The Absorb bioresorbable vascular scaffold has been shown to decrease total plaque areas in the treated segment. However, it is unknown whether plaque size is modified in scaffolded segments only or whether the modification extends to other coronary segments.

Methods

Absorb Cohort A is a single-arm, prospective study, with safety and imaging endpoints, in which 30 patients underwent percutaneous coronary intervention with the first generation Absorb bioresorbable vascular scaffold. Noninvasive multislice computed tomography imaging was performed in 18 patients at 18 months and 5 years of follow-up. The present study was an intrapatient comparison of matched segments (normalized by the segment length) of the scaffolded region with nonintervened segments for lumen volume, vessel volume, plaque volume, plaque burden, and percent change in plaque atheroma volume.

Results

All 18 scaffolded segments could be analyzed. In the nonintervened segments, 1 of 72 segments had a motion artifact and was excluded. Serial comparison showed that the scaffolded segments showed no significant change in the mean plaque burden, total atheroma volume, total lumen volume, or vessel volume between 18 months and 5 years. Conversely, the untreated segments showed a significant increase in plaque burden (2.7 ± 6.5%; P < .01) and normalized plaque volumes (8.0 ± 22.8mm3; P < .01). This resulted in a significant difference in plaque burden between scaffolded and nonintervened segments (P = .03).

Conclusions

In this small series, the Absorb bioresorbable vascular scaffold showed the potential to provide an additional benefit to pharmacological therapy in locally reducing progression of percent plaque burden. These findings need to be confirmed in larger studies.

Keywords

Absorb
Atherosclerosis
Computed tomography coronary angiography
Coronary plaque
Disease progression
INTRODUCTION

The clinical introduction of bioresorbable vascular scaffolds (BVS) was the fourth revolution in interventional cardiology. These devices have the unique ability to provide a temporary scaffold, which is necessary to maintain the patency of the vessel after intervention and they gradually permit the restoration of vascular physiology and integrity.1–3 Among the potential advantages of BVS, the reduction in atherosclerotic plaque and late lumen enlargement in the treated regions3–5 may represent a paradigm shift in the treatment of coronary artery disease.

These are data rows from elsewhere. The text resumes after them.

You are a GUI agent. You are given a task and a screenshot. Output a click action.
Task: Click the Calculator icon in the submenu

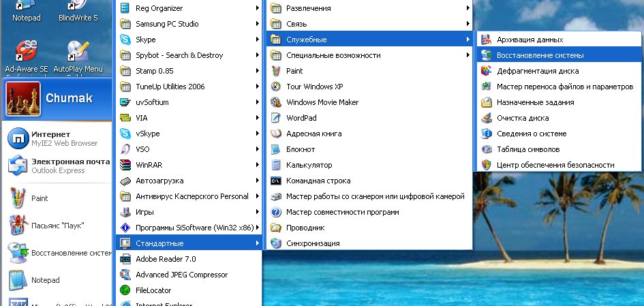(276, 165)
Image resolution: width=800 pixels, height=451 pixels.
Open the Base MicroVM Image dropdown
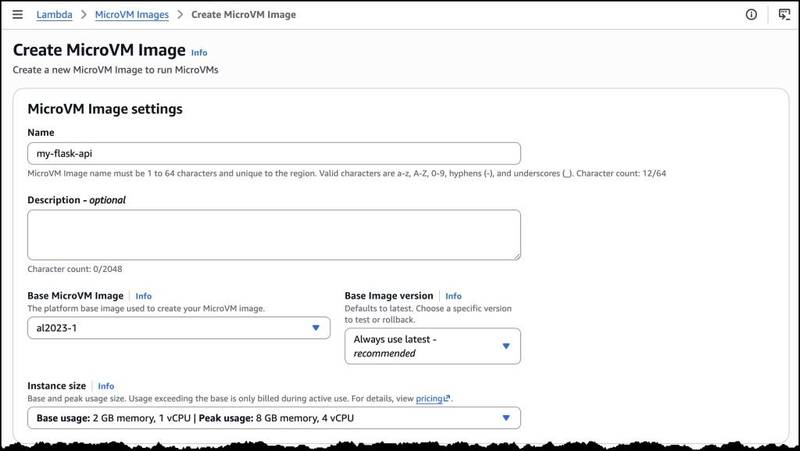coord(179,328)
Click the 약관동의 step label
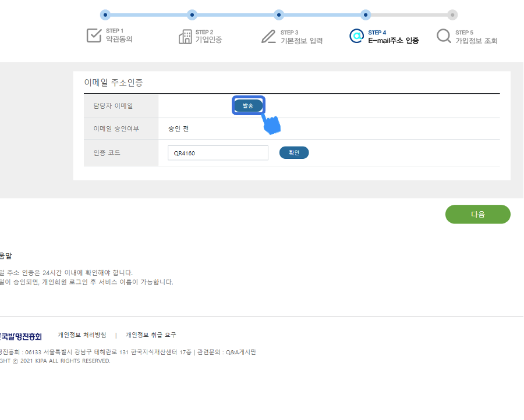Viewport: 524px width, 420px height. click(x=119, y=40)
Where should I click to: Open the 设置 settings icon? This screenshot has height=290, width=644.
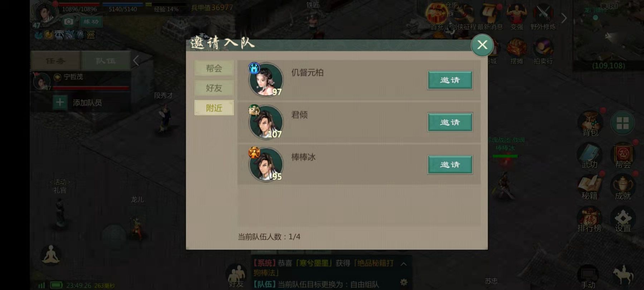623,219
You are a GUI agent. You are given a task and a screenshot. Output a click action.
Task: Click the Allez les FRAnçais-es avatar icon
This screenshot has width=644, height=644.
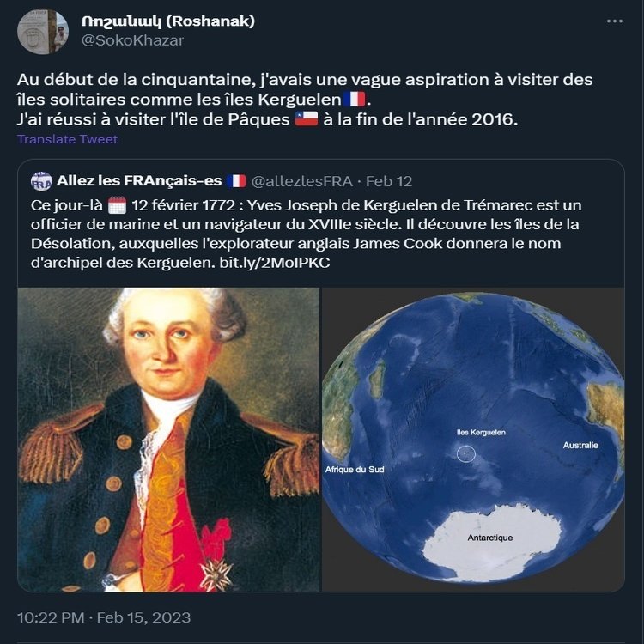point(41,181)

Pharmacological therapy has shown that, depending on the patient's clinical profile, it is possible to promote plaque regression.6–8 Therefore, plaque regression in patients treated with BVS may not be related to the device itself but rather to the effect of pharmacological therapy in a vessel that is free from its internal cage.

The aim of the present study was to perform a within-patient comparison of the natural history of coronary atherosclerosis between segments treated with the poly-L-lactide-acid everolimus-eluting BVS (Absorb BVS first generation, Abbott Vascular; Santa Clara, California, United States) and nonintervened segments in the Absorb Cohort A trial assessed by multislice computed tomography (MSCT).

METHODSStudy Population

The design of the Absorb Cohort A trial has been previously described.9 Briefly, it is a single-arm, prospective, open-label study, with safety and imaging endpoints. A total of 30 patients were enrolled at 4 participating sites between March and July 2006. Patients were older than 18 years with a diagnosis of stable, unstable, or silent ischemia. All treated lesions (diameter stenosis > 50%) were single, de novo in a native coronary artery of 3.0mm in diameter, and suitable for the 12- or 18-mm scaffold. Major exclusion criteria were patients presenting with an acute myocardial infarction, unstable arrhythmias, or a left ventricular ejection fraction < 30%, restenotic lesions, lesions located in the left main coronary artery, lesions involving a side branch > 2mm in diameter, and the presence of thrombus or another clinically significant stenosis in the target vessel. The protocol was approved by the ethics committees of the participating institutions, and the enrolled patients gave written informed consent before inclusion. Clinical endpoints were assessed at 30 days, 6 and 9 months, and 1, 2, 3, 4, and 5 years. Noninvasive MSCT imaging studies were done at 18 months and at 5 years of follow-up.

Study Device

The study device has been described elsewhere.9 Briefly, the polymeric device consists of a backbone of poly-L-lactide-acid coated with poly-D-L-lactide acid that contains and controls the release of the antiproliferative drug everolimus. Absorb BVS first generation has a crossing profile of 1.4mm in circumferential hoops of poly-L-lactide-acid with struts 150μm thick either directly joined or linked by straight bridges. Both ends of the scaffold have 2 adjacent radio-opaque metal markers. The doses of everolimus on the Absorb BVS 1.0 are 98μg for a 12mm scaffold and 153μg for the 18mm scaffold.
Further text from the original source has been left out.